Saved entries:

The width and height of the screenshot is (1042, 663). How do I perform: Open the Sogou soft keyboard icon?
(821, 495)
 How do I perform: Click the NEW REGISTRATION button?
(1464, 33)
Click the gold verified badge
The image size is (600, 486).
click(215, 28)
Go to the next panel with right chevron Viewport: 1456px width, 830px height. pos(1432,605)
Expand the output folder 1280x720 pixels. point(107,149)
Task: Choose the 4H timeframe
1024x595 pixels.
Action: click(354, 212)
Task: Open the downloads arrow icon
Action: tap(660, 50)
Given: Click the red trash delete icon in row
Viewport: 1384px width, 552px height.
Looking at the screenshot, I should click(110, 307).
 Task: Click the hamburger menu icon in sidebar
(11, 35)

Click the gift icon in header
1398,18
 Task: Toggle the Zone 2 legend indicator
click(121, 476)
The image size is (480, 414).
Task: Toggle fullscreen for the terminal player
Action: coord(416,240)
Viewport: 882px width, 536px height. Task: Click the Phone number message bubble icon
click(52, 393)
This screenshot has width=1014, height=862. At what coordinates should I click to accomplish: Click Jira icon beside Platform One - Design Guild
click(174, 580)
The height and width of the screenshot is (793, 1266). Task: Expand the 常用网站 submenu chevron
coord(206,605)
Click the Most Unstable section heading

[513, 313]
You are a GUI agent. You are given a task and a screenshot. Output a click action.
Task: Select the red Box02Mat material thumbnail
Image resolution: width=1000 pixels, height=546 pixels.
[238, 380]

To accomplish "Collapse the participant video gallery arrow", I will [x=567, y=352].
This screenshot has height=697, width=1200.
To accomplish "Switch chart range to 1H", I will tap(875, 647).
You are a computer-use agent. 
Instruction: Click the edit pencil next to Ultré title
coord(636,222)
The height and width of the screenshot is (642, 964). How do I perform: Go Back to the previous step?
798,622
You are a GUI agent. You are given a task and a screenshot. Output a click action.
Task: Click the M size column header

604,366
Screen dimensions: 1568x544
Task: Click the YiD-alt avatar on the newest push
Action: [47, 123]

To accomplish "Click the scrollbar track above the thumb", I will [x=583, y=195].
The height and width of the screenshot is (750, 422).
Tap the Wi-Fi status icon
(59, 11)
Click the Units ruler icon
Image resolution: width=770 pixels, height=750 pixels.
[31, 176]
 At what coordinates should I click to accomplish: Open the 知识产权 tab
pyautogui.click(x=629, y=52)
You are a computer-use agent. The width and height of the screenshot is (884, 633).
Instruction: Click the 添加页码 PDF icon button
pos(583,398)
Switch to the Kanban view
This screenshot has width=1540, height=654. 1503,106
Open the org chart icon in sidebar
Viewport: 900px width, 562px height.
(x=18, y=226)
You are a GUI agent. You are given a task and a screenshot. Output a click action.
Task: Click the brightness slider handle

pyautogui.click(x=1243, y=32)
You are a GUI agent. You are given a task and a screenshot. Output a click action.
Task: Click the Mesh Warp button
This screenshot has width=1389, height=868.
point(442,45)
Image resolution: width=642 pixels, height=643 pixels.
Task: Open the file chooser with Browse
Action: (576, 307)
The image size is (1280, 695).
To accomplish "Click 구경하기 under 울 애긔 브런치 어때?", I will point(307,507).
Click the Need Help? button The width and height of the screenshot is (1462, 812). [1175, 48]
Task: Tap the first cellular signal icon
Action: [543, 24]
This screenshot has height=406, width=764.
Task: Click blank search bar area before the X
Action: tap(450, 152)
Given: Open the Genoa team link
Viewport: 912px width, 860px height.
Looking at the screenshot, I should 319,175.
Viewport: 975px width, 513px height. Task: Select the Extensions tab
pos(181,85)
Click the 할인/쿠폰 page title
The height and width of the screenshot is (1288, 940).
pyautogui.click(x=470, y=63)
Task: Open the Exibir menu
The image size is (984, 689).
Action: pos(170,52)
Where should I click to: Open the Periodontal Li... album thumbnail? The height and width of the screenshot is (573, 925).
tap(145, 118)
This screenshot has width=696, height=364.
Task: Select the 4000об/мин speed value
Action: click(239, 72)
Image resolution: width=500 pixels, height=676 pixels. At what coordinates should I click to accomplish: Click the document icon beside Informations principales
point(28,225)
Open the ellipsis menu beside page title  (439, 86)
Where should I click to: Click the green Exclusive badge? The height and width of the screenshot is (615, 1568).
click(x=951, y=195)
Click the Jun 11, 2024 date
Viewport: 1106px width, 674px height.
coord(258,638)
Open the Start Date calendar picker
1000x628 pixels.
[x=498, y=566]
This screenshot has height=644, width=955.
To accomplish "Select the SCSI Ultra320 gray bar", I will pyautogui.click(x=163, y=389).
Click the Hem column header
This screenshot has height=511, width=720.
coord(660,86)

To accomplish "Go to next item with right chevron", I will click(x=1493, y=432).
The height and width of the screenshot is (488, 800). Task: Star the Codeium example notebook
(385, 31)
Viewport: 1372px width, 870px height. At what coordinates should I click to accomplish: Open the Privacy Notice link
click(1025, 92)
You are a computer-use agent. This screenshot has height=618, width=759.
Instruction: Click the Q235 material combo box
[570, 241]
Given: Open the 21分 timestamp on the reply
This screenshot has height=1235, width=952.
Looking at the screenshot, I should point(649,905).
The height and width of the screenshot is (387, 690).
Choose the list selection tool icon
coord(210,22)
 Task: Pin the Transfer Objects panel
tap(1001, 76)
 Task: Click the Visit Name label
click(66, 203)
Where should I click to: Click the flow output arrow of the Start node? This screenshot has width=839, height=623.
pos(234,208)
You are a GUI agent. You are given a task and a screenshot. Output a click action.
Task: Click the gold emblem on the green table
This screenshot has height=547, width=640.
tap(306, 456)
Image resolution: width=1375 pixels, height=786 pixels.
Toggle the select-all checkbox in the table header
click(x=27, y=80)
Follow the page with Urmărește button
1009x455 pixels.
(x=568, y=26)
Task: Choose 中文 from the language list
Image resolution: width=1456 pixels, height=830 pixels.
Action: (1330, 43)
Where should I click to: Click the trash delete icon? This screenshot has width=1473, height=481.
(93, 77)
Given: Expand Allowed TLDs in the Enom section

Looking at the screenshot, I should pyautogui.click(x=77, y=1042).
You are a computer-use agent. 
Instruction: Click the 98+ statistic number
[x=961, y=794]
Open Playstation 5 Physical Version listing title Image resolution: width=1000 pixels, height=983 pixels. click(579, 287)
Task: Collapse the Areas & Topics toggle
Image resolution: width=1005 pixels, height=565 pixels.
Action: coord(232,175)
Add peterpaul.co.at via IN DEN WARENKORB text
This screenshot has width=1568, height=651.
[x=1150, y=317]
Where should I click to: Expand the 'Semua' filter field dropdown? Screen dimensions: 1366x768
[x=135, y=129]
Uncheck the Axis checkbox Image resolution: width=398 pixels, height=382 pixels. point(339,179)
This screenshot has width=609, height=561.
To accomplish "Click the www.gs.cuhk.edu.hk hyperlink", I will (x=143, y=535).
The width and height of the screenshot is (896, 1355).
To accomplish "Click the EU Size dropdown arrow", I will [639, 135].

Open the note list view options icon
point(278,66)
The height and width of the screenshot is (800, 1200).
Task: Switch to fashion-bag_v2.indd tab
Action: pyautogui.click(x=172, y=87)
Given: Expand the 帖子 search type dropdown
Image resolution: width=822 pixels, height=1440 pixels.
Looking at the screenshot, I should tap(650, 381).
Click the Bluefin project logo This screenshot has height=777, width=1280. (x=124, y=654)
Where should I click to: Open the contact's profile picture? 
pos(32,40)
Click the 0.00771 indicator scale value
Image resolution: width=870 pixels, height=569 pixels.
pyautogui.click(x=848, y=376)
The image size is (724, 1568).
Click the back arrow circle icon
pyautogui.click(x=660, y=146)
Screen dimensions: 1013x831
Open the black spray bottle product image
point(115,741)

§ **Instructions to follow**
Lines with the word "computer": copy each one from the data above.

§ **Expected output**
You are a computer-use agent. 
You are a computer-use agent. The width and height of the screenshot is (884, 633).
You are a computer-use agent. This screenshot has height=618, width=759.
You are a computer-use agent. 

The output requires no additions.